Bahrain Confirms Two-Year Sentence for Nabeel Rajab, Moves toward Conclusion of Separate Twitter Trial

16 January 2018 – Yesterday, the Bahraini Court of Cassation rejected human rights defender Nabeel Rajab’s appeal and confirmed his two-year prison sentence for discussing restrictions on free expression and the press in several television interviews. Yesterday also saw the latest hearing in a separate case against Rajab in which he faces prosecution over tweets and retweets. Rajab’s defense presented final arguments and the trial was then adjourned until 21 February 2018, when the court’s verdict is expected. If convicted, Rajab may be sentenced to up to an additional 15 years in prison. Americans for Democracy & Human Rights in Bahrain (ADHRB) condemns the continuing judicial harassment and clear acts of reprisal against Nabeel Rajab for his human rights work and peaceful criticism. We call on the Government of Bahrain to immediately release him and all other detainees held solely for exercising their right to free expression.

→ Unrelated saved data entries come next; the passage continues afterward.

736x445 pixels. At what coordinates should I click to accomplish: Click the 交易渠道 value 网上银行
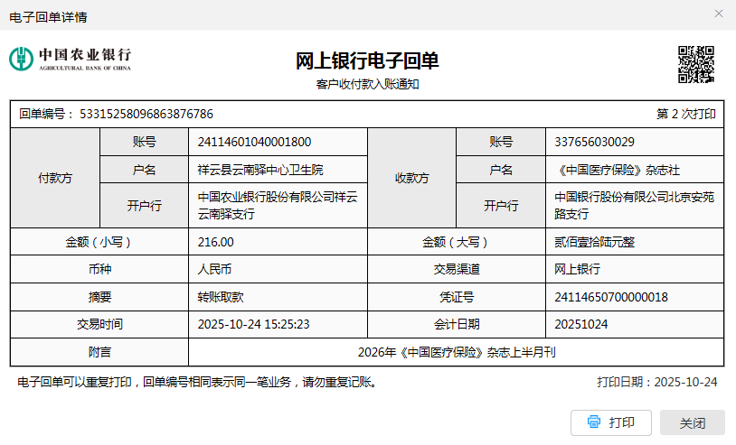tap(578, 269)
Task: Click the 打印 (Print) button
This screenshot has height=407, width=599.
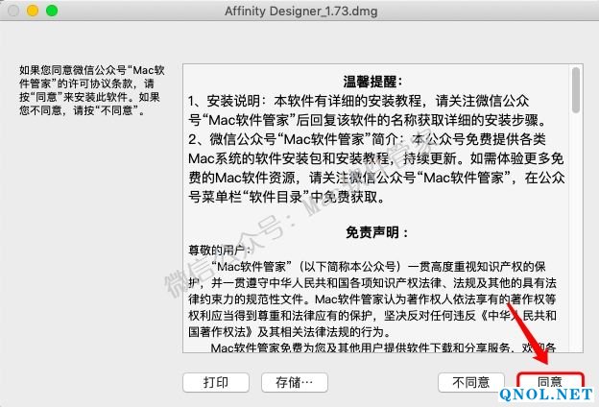Action: (x=216, y=382)
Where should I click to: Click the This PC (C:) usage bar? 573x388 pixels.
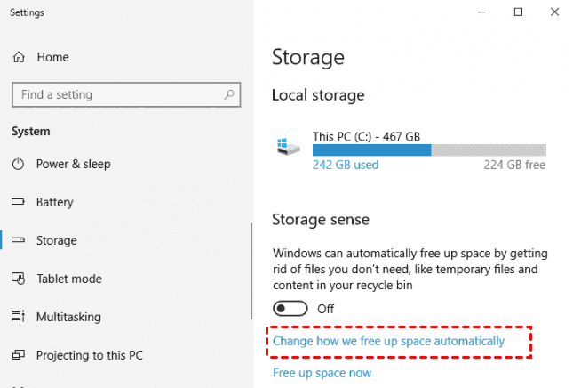point(429,150)
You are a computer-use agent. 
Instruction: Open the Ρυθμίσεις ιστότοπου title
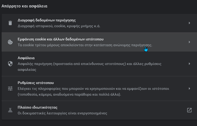pyautogui.click(x=36, y=83)
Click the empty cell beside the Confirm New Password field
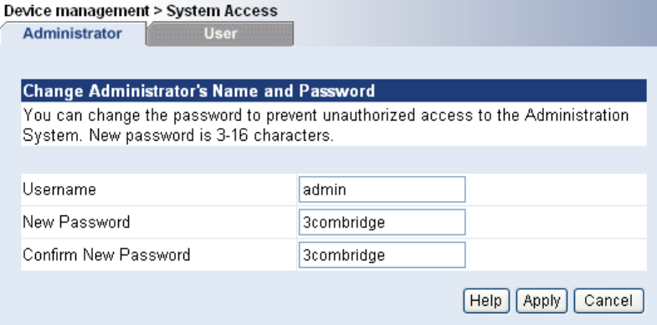The height and width of the screenshot is (325, 657). [x=556, y=255]
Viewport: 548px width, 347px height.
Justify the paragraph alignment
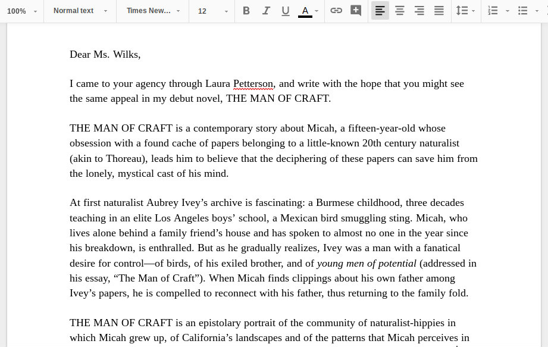(x=439, y=10)
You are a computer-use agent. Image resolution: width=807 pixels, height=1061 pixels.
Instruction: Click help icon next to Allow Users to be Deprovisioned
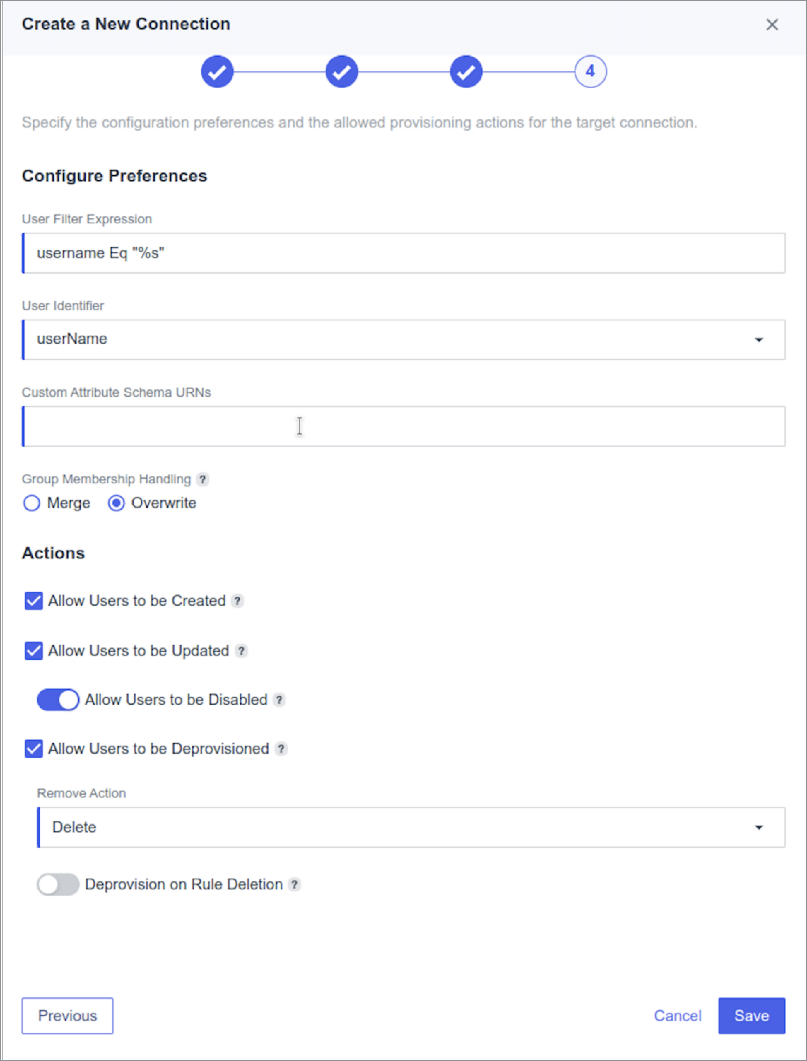click(x=281, y=749)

In July 2017, the High Criminal Court in Manama found Rajab guilty of “publishing and disseminating rumors and false news” in relation to TV interviews he gave in 2015 and 2016. He was sentenced to two years in prison. Rajab has repeatedly appealed, but the conviction and sentence have been confirmed each time. The 15 January decision of the Court of Cassation is final.

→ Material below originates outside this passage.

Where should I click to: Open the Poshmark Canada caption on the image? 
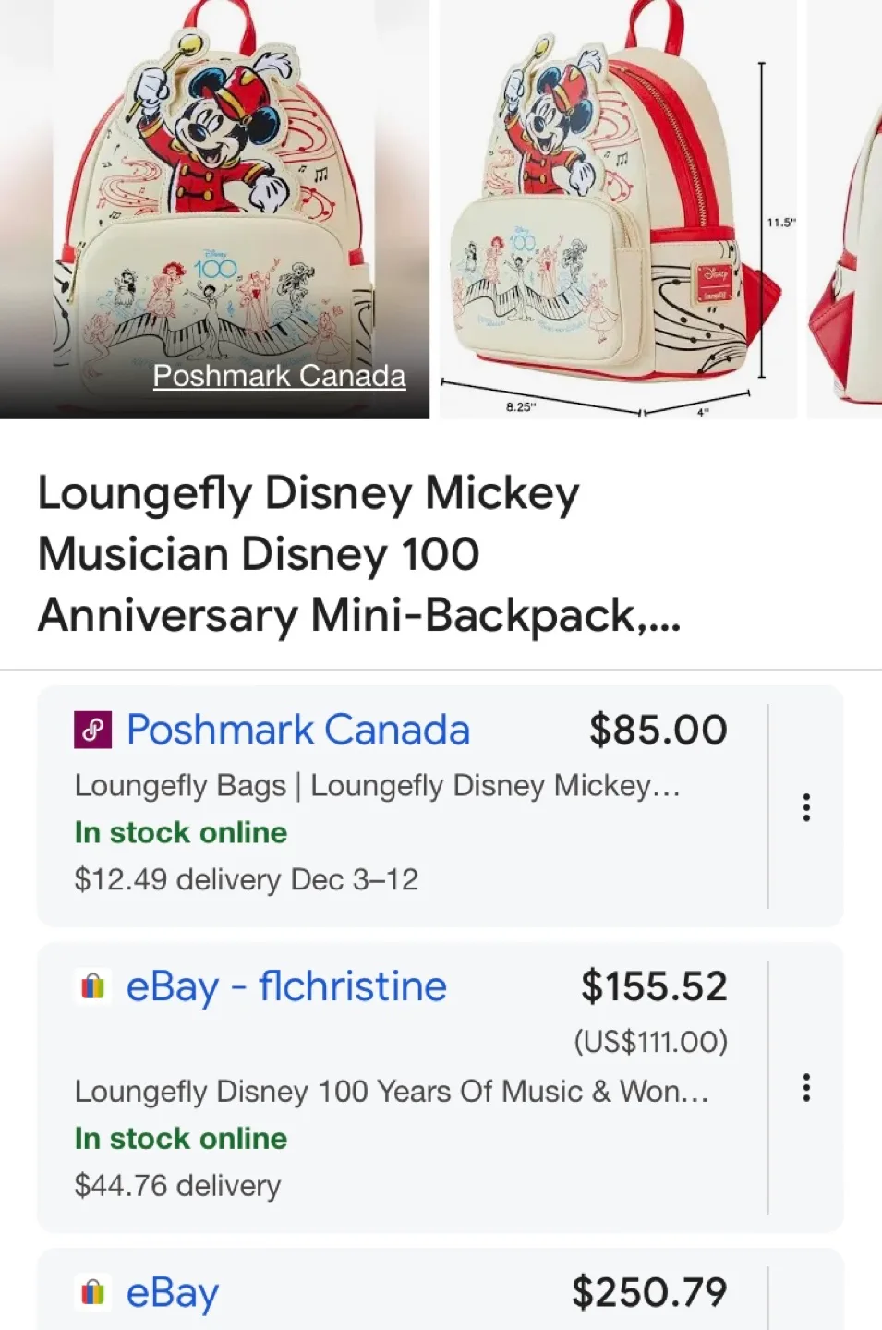[x=279, y=376]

In a separate case, Rajab faces further charges of “spreading false rumors in time of war,” “insulting public authorities,” and “insulting a foreign country.” This is in relation to comments posted to his Twitter highlighting allegations of torture in Bahrain’s prisons and criticizing Bahrain’s role in the Saudi Arabia-led military operation in Yemen. The trial began on 12 July 2016 and has extended over 19 months of frequent rescheduling and postponement since his initial arrest. If Rajab is convicted in this case next month, he faces up to 15 additional years in prison.

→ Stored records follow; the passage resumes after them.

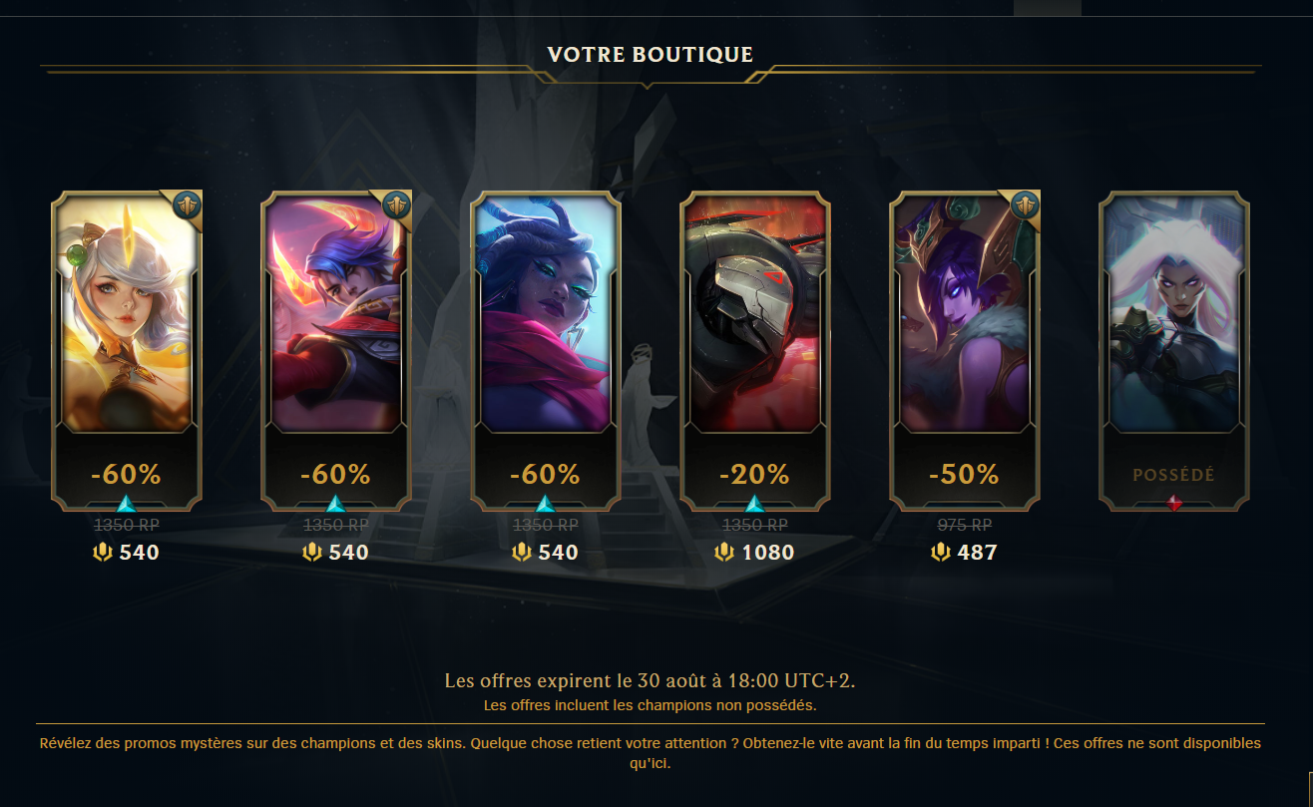This screenshot has width=1313, height=807.
Task: Click the red gem under the POSSÉDÉ card
Action: click(1174, 504)
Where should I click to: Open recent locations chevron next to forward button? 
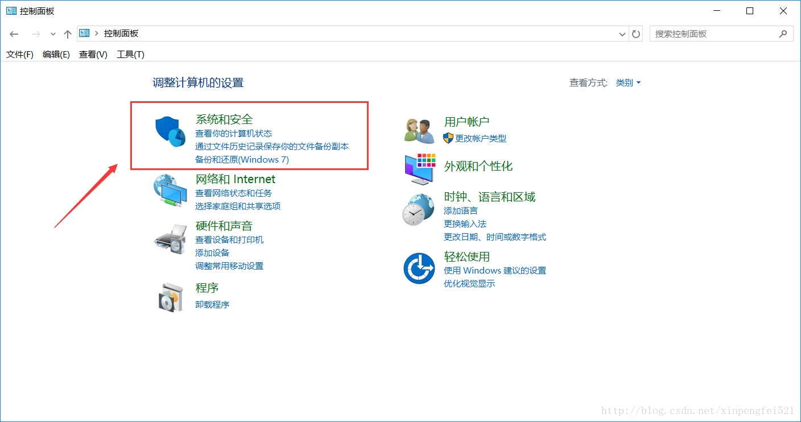pos(52,33)
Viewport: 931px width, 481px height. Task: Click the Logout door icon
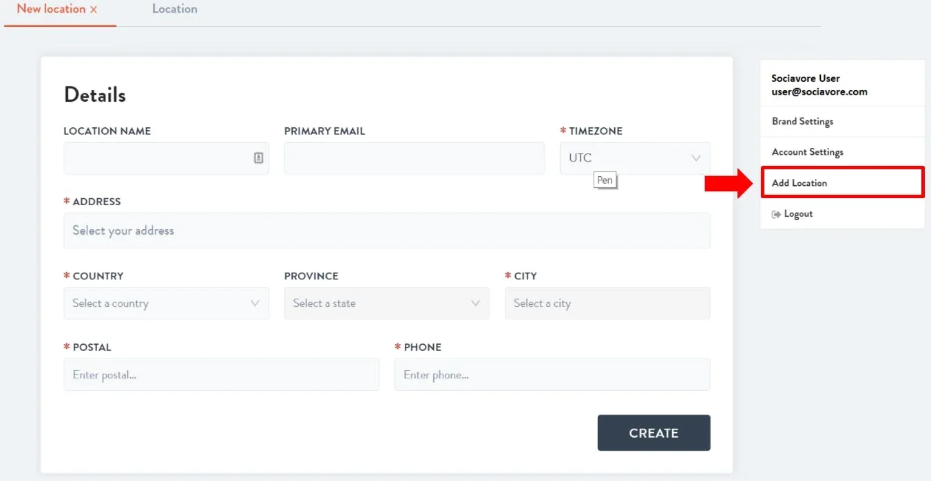tap(776, 215)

During his time in prison, Rajab has been exposed to harsh treatment and inhumane living conditions. Shortly after arresting Rajab, the Government of Bahrain placed him in solitary confinement. Rajab reported that the cell in which he was detained was filthy and full of insects. As a result, Rajab’s health suffered a significant decline. The guards also subjected him to degrading treatment, including forcibly shaving his hair, arbitrarily raiding his cell at night, and confiscating his personal items.

Rajab has also been denied adequate medical care. During his time in detention, he has suffered from severe skin infections and chronic gallstones, among other ailments. The government has refused to provide treatment for his gallstones. Rajab was also diagnosed with an irregular heartbeat and a significant skin infection due to his solitary confinement in unsanitary conditions. These conditions required him to undergo emergency surgery, and to remain hospitalized for several months.

Nabeel Rajab is just one of thousands of Bahrainis targeted for exercising basic human rights like those to free expression or assembly. Bahrain is currently estimated to hold between 3,000 and 4,000 political prisoners, giving it the highest per capita incarceration rate in the Middle East. The repeated postponements of Rajab’s trials also reflects a government pattern of arbitrarily extending or interfering in the judicial procedures against activists as yet another form of reprisal.

The international community has voiced its concern over the government’s targeting of Nabeel Rajab and other civil society actors in Bahrain.  Fifteen human rights organizations have sent letters to the United States, the United Kingdom, the European Union, and other governments asking them to support Rajab “by condemning his sentencing and calling for his immediate and unconditional release, and for all outstanding charges against him to be dropped.” Late last year, ADHRB  attempted to deliver a petition calling for Rajab’s release and containing over 15,000 signatures to the Bahraini Embassy in Washington, DC. The US, among other states, has called for the release of Rajab and for the Government of Bahrain to abide by its international obligations and commitments to respect human rights and fundamental freedoms, including the freedom of expression.

“Bahrain’s highest court has affirmed a patently repressive ruling against Nabeel Rajab, clearly demonstrating the judicial system’s disregard for basic rights like free expression,” said Husain Abdulla, ADHRB’s executive director. “Meanwhile, Rajab’s trial for tweets has now stretched over a year and a half without any resolution, as the courts continue to extend a case that should never have begun in the first place. The government does not abide by rule of law in Bahrain, and so we look to the international community to hold the kingdom to its human rights commitments, and to press the authorities to drop all charges against Rajab and ensure his immediate and unconditional release from prison.”

ADHRB calls on Bahrain to uphold its international obligations to fair trial standards, to the minimum standard of treatment of prisoners, and to all international human rights mechanisms. We further call on the international community to insist on accountability for the widespread and systematic abuses continuing daily in Bahrain. Human rights defenders must be free to carry out their work, and Rajab is no exception. We call on the government to immediately and unconditionally drop all charges against Nabeel Rajab, and release him from detention.